• [Exercise description]
Copy out the records from the line containing "Where should I" through the line containing "Looking at the", including both of those lines. Leave the pictures out of your answer.

(Rows on where targets appear)
↓

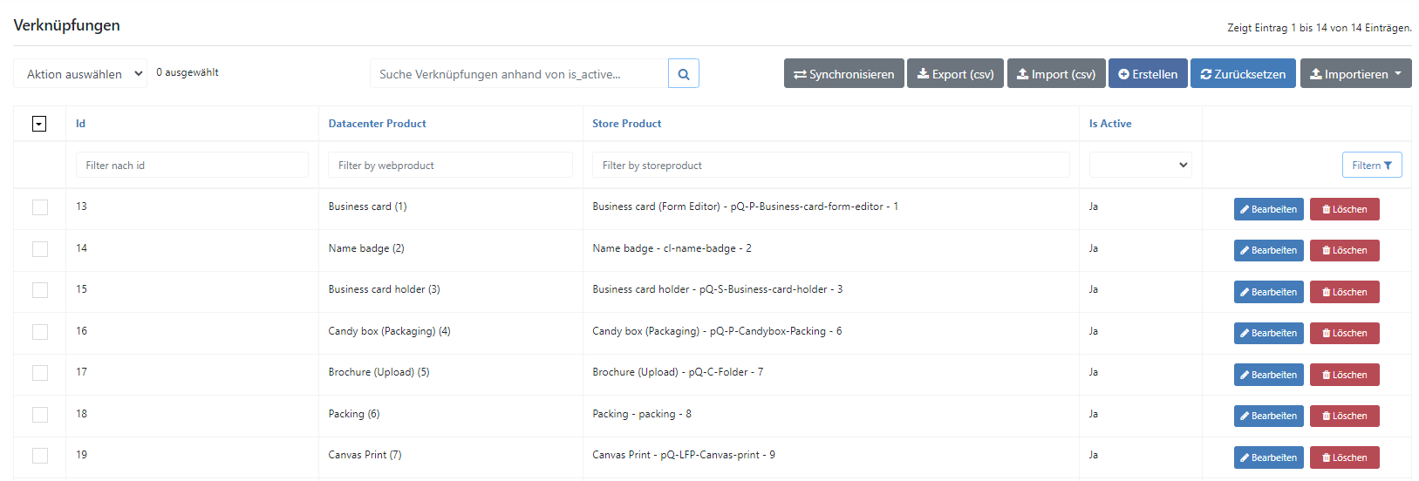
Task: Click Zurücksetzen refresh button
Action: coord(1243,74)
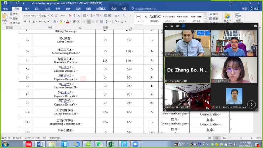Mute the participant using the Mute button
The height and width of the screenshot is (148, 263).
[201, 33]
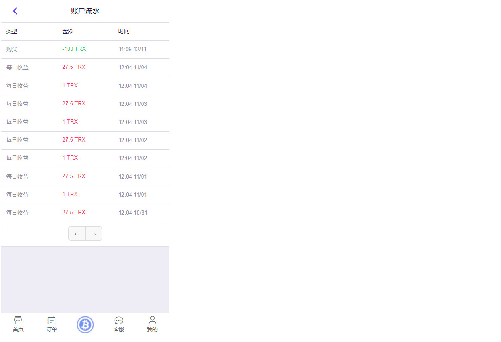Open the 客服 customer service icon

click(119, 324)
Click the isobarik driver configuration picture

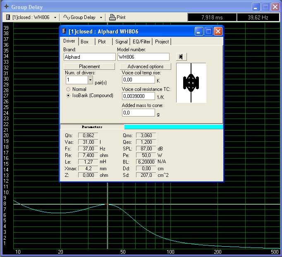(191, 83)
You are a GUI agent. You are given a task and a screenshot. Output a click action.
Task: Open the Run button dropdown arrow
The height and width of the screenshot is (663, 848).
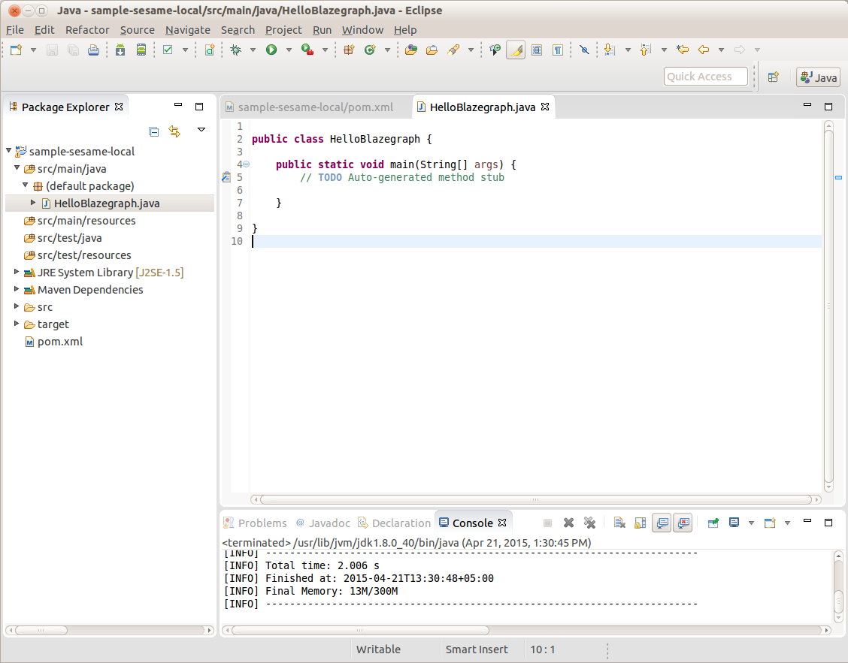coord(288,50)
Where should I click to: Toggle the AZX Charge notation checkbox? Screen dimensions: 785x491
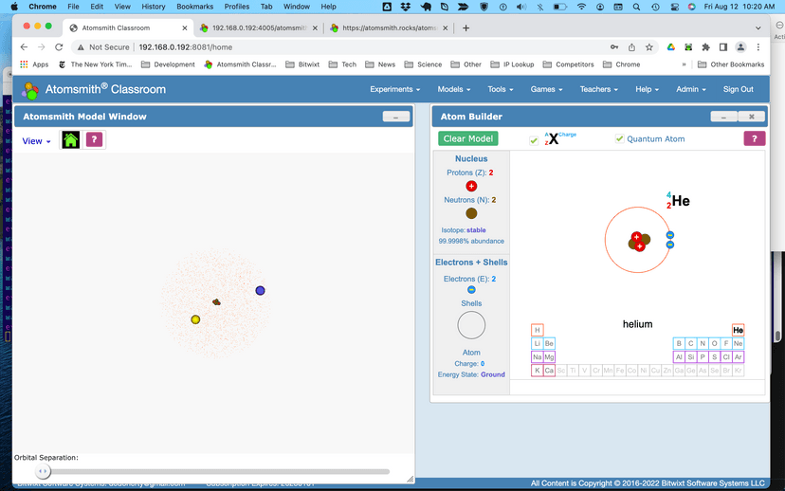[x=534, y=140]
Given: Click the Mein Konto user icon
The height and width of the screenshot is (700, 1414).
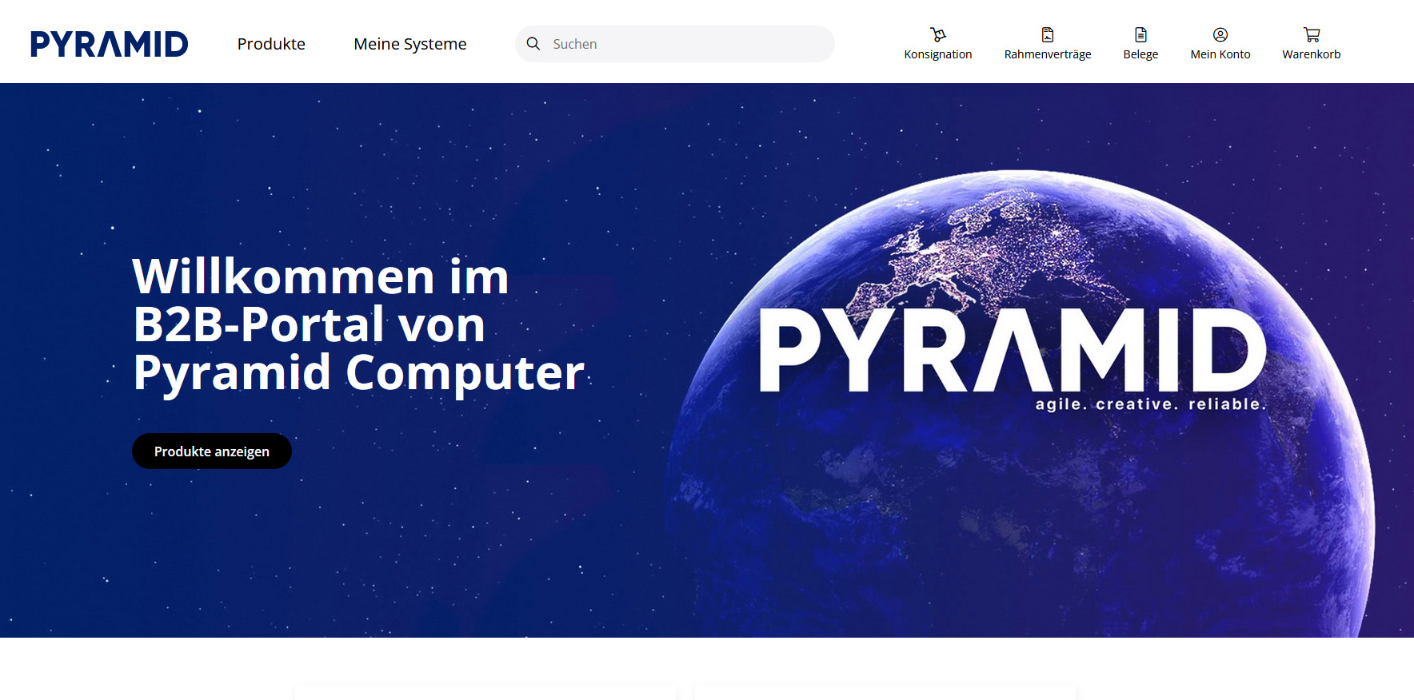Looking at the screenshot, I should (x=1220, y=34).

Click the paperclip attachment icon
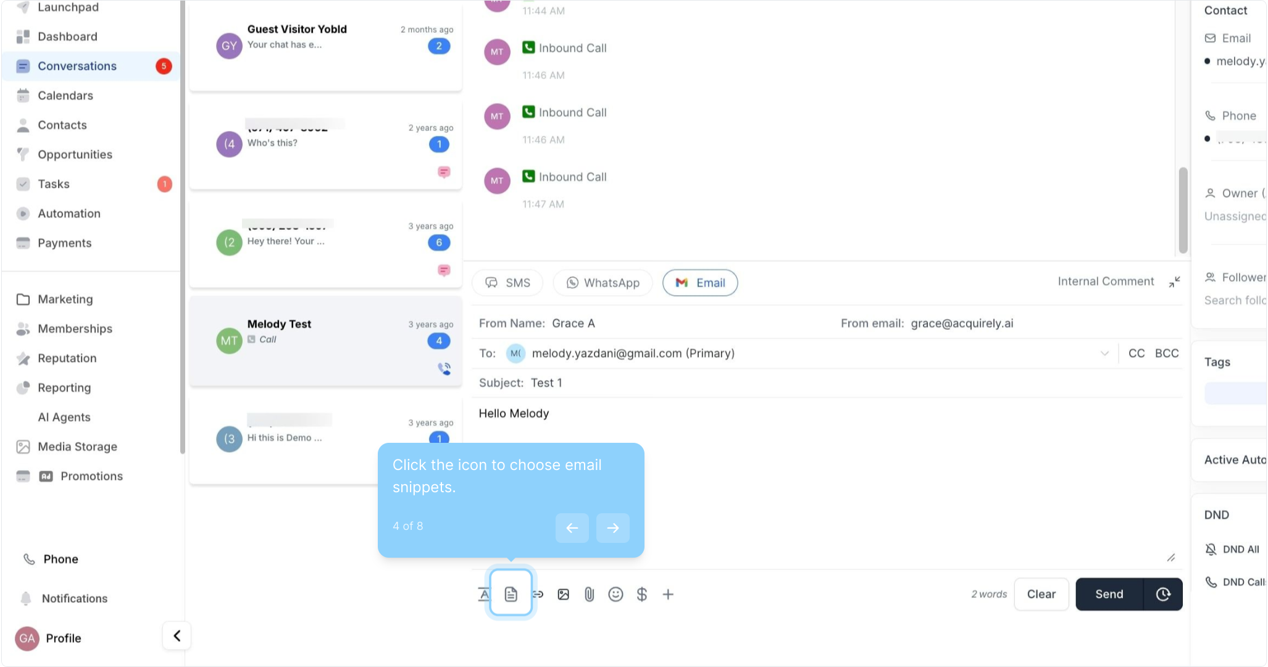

↑

• [Worked answer]
Where should I click to: Toggle the AZX Charge notation checkbox? Screen dimensions: 785x491
[x=534, y=140]
Given: Click the Mein Konto user icon
The height and width of the screenshot is (700, 1414).
Looking at the screenshot, I should (x=1220, y=34).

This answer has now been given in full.